Well... Yes. But if the tires seal without any sealant, while you don't get a puncture you don't have to have sealant in there drying up without any use, because when you finally get a puncture, if its long enough, you have forgotten that the sealant was dry in there... So you might have to unscrew the valve core and add some anyway. That or check like.. monthly I guess.

But I gave up on that. I carry a 60ml sealant bottle around in my saddle bag, even if there's already sealant in the tires. As well as a Topeak survival box, tube, patches, hammer, anvil, welding machine, everything. Ok, only true up to the patches. You never know, I rather have it all inside a saddle bag and never worry.

So on my gravel bike, which does have some sealant inside, I stopped checking if it's dry. I will only add some the day I get a flat that doesn't seal because there's no liquid. Following the same thought, I haven't added any to my road bike yet since the tires are new.

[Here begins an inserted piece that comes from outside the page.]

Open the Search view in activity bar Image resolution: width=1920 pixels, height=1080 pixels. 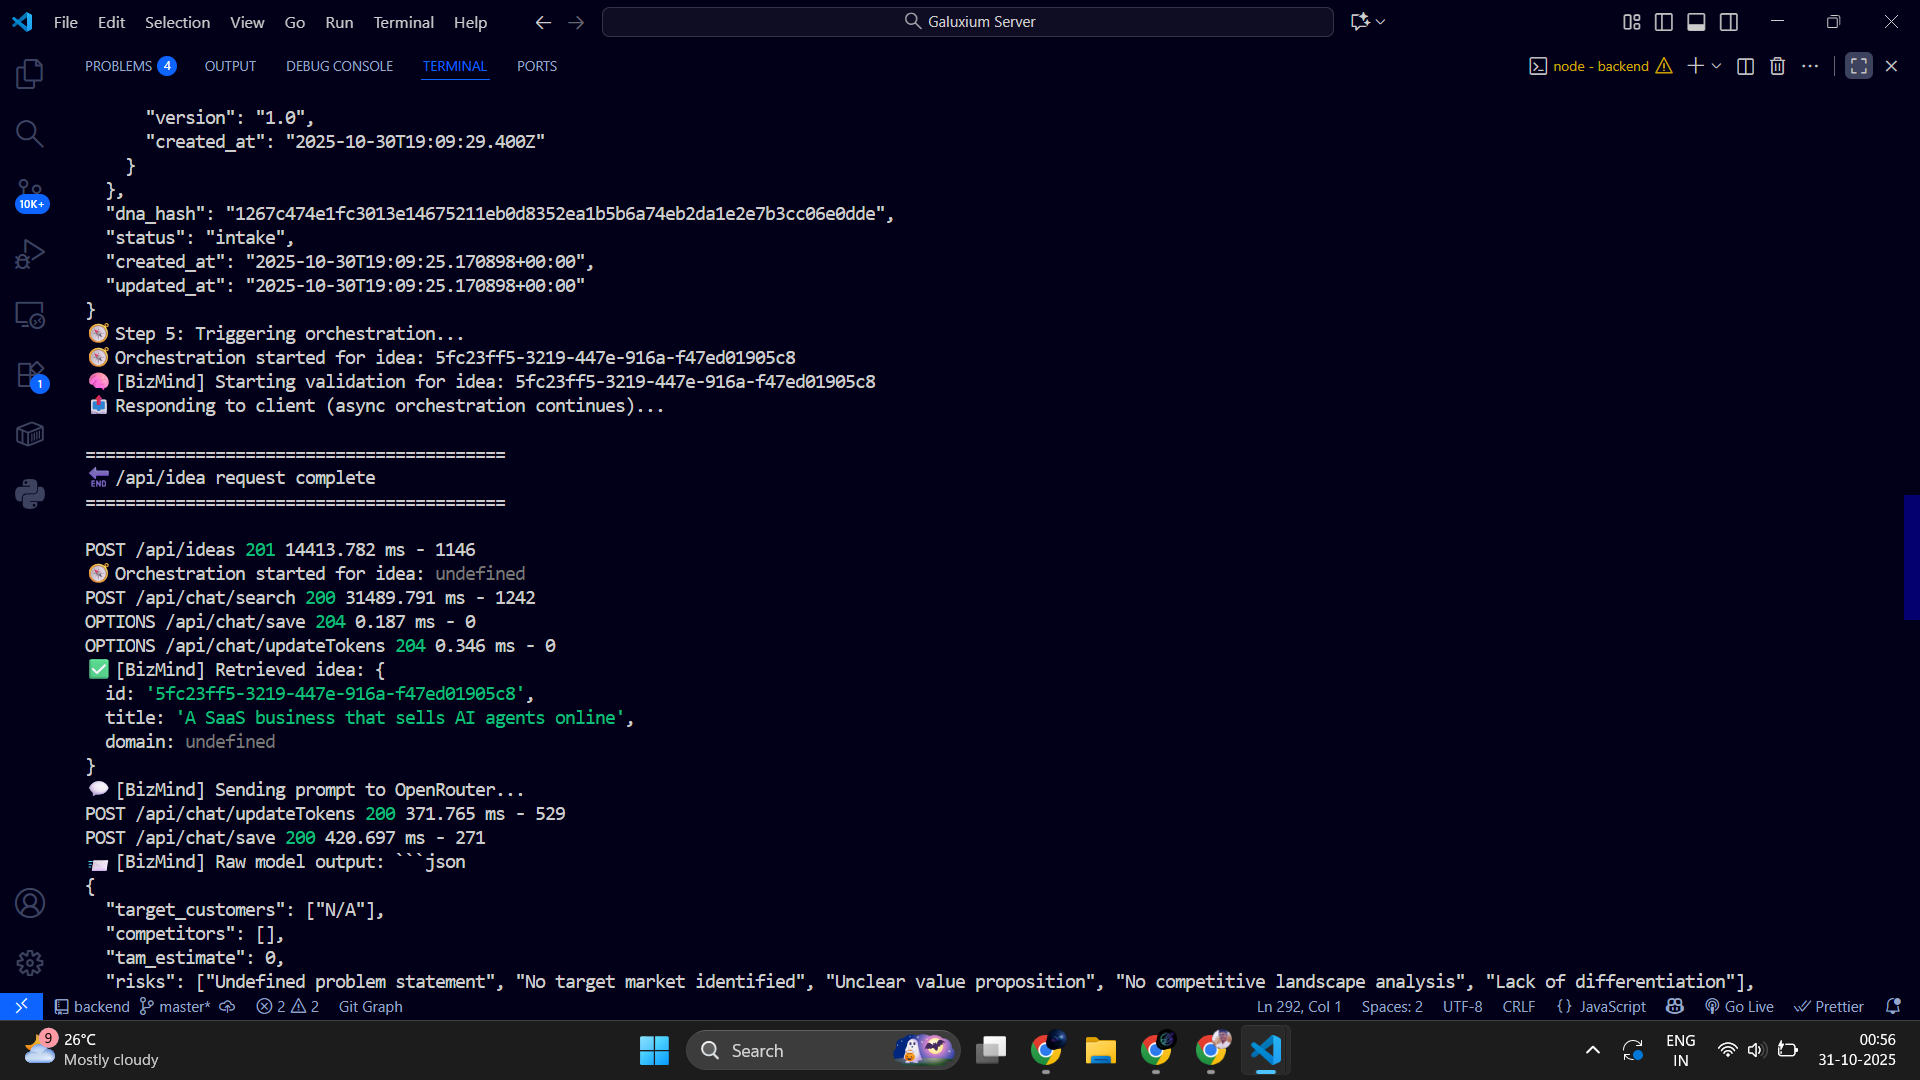(30, 133)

I will add during races, and then suck it all off with a syringe through the valve after the event. During a training ride I don't mind getting a flat and fixing it in a couple minutes, plus it won't spill on my frame and my ass during the ride - I can wait it work before resume riding. And probably, after that I'll suck the excess off when back at home.

I once opened my tubeless tires and scrapped all the dry sealant off it after a few months. There was some 60g of dry latex there already and I'm a weight weenie... So why bother with that? Just ride without sealant if there's no hole to be fixed.